### [Selected extract]
Zazie Beetz and the Stagecoach Mary casting controversy

When the full trailer was released and we all learned that the main characters were REAL people, a lot of us dug in to learn more about their stories. Of the issues that came up, none got as much well-deserved backlash as Zazie Beetz’s casting as Mary. While Beetz has the range to capture her spirit, she is too different, in some particularly troubling aspects, to overlook. She is a slim, light-skinned, young Black woman, whereas Mary was a fat, dark-skinned, and older (a 20-40 year difference) Black woman. For those keeping track, that is ageism, colorism, and fatphobia all packaged together.

Adding insult to injury, Beetz’s lead romantic role shows the lack of visual imagination from the casting directors who failed to envision someone who looks like the real Mary as a romantic lead. However, as TMS writer Briana Lawrence put it, we are supposed to just shut up and be appreciative of a film about Black people despite this rampant colorism—especially from Netflix.

It wasn’t like Mary (in this story) was a fully fleshed-out character, either. Despite Mary’s ability to fight and ownership of a saloon, her role, like most women in the film, revolved around a man.

In an interview with Refinery29, Samuel revealed that the casting was a part of the vision and developed with the story: “I wanted this to be a story where I bring all of these characters that really existed and place them in one setting and one time in a fictional story like the Avengers.” (Oh, we’re coming back to that.)

### [Given exercise]
Please rewrite the paragraph beginning "When the full trailer was released" in the casting piece above as a short bulleted list that keeps its main facts.

### [Provided information]
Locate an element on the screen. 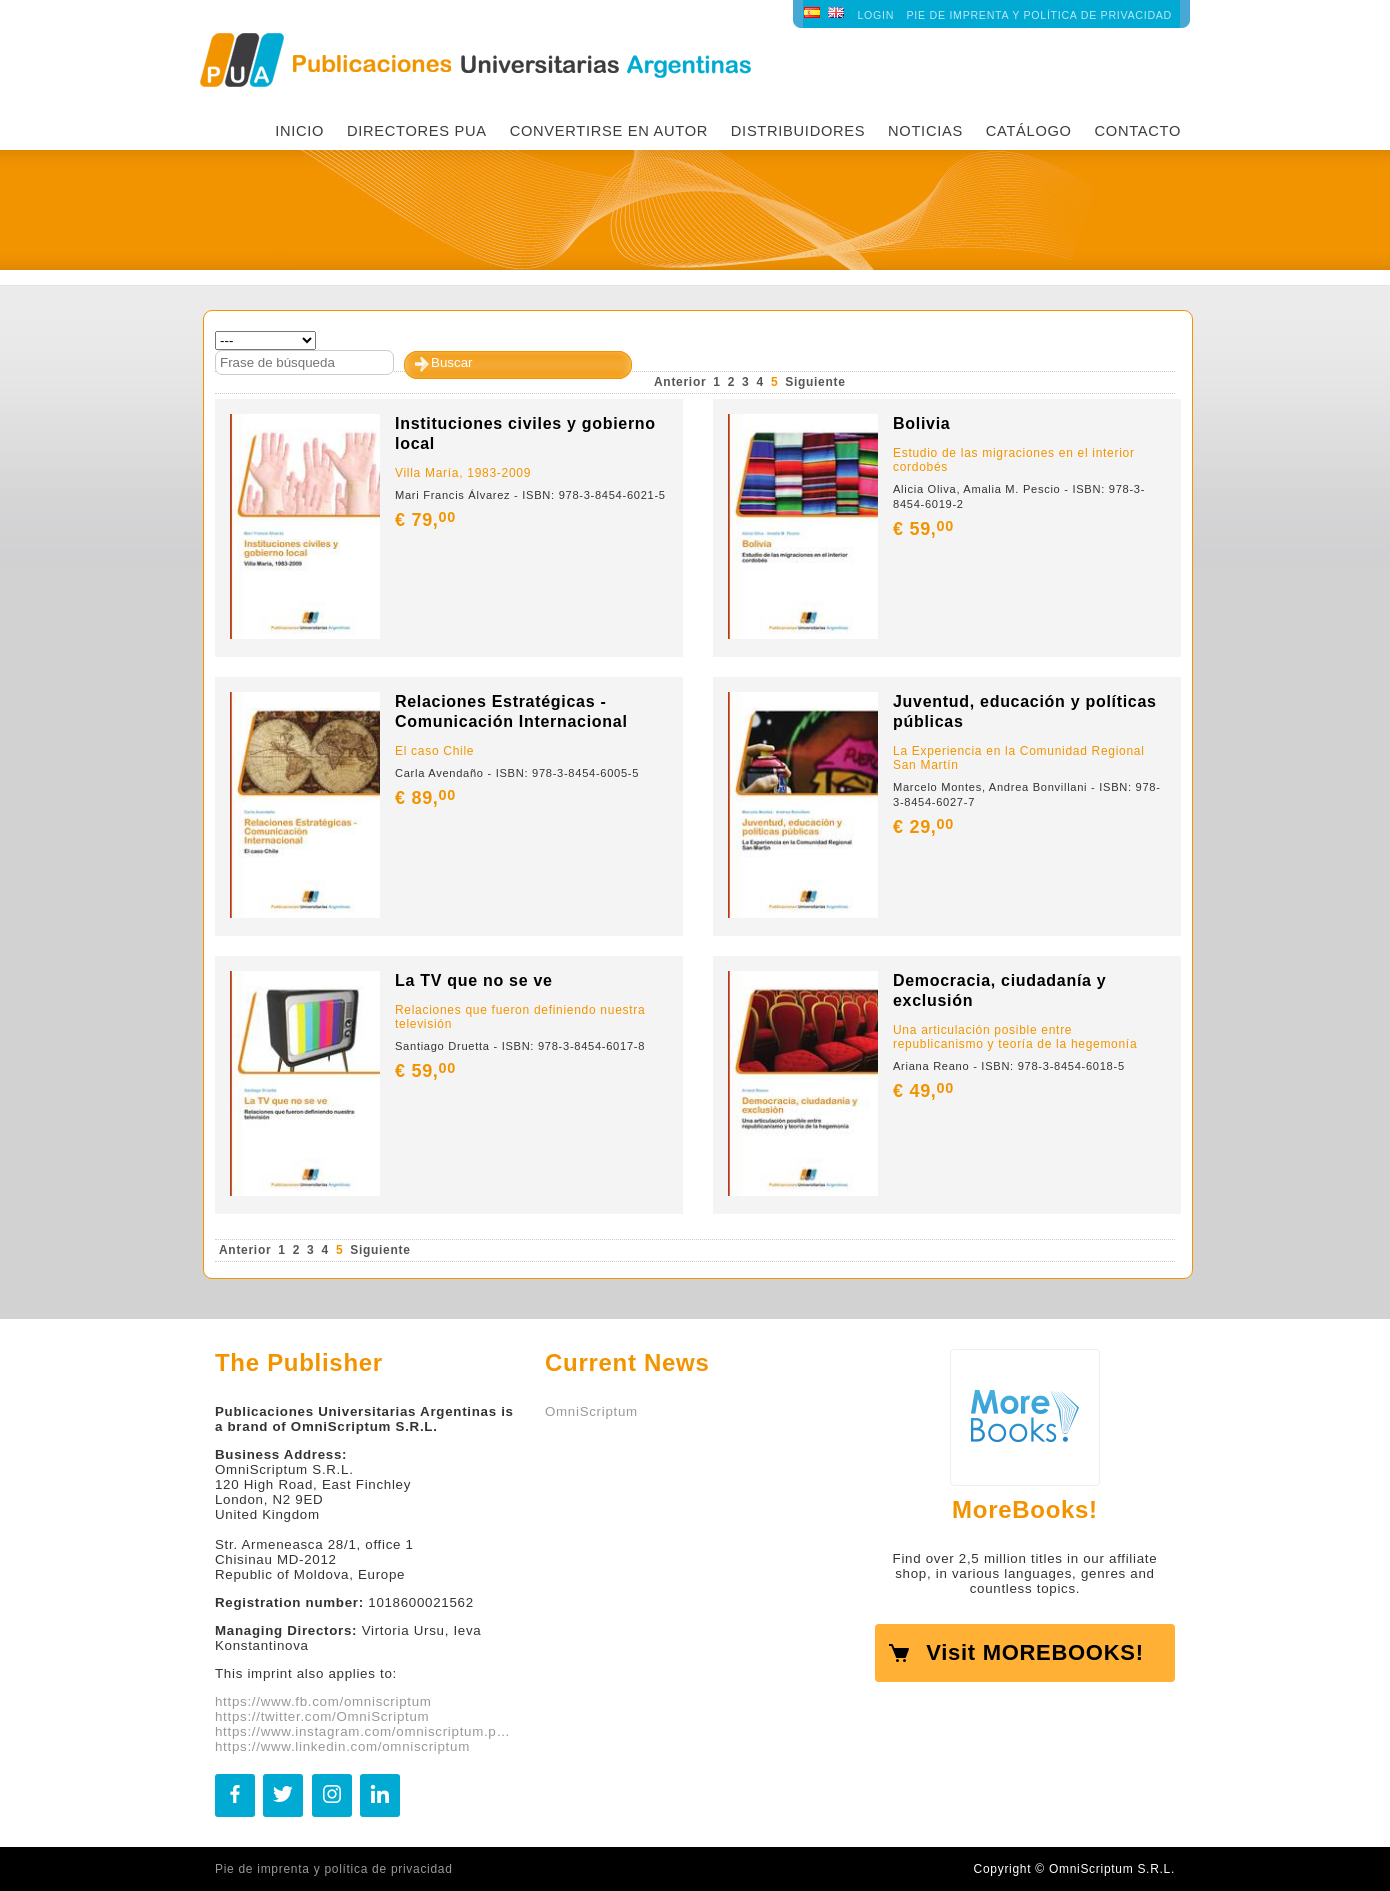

--

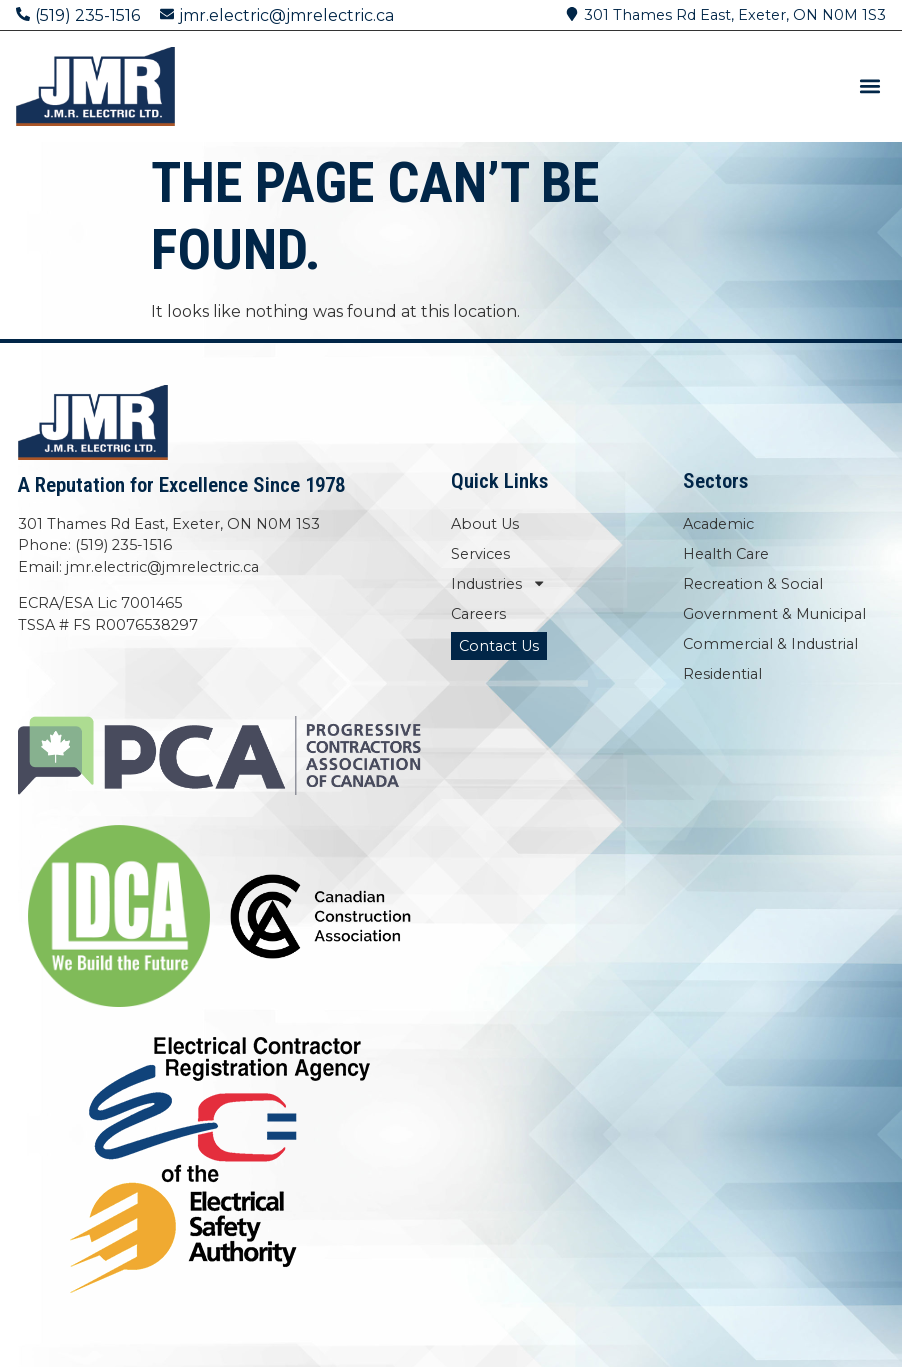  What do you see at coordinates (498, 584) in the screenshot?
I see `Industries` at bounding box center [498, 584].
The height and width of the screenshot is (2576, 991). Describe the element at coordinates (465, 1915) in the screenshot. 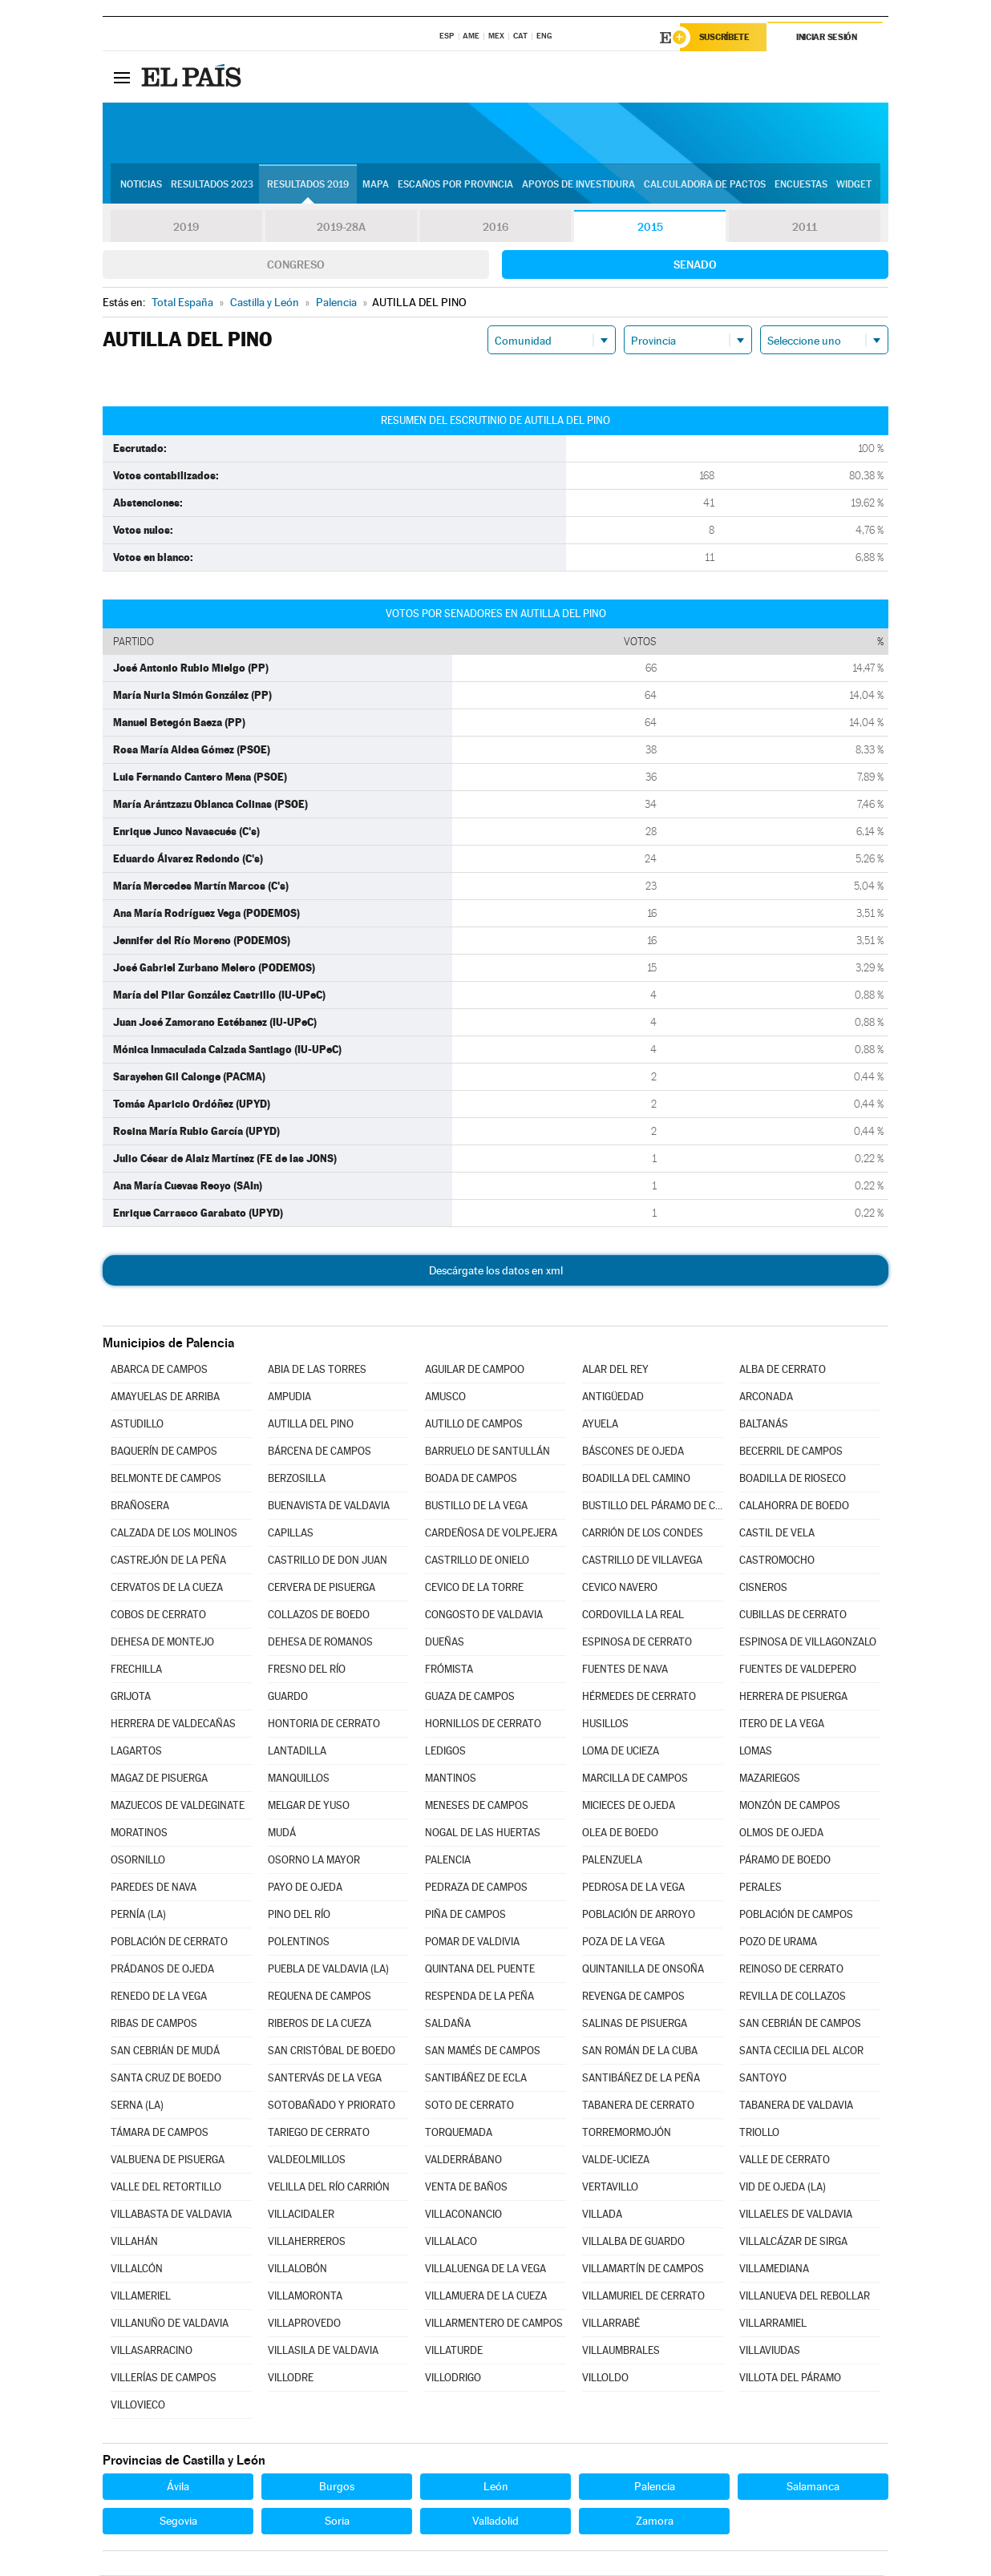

### [Response to this task]
- After the full trailer revealed that the main characters were real people, many viewers looked into their stories.
- Of the issues that came up, Zazie Beetz's casting as Mary drew the most backlash, and the writer considers that backlash well deserved.
- Beetz has the range to capture Mary's spirit, but she differs from her in troubling ways.
- Beetz is a slim, light-skinned, young Black woman. Mary was a fat, dark-skinned Black woman who was 20 to 40 years older.
- The writer calls this ageism, colorism, and fatphobia packaged together.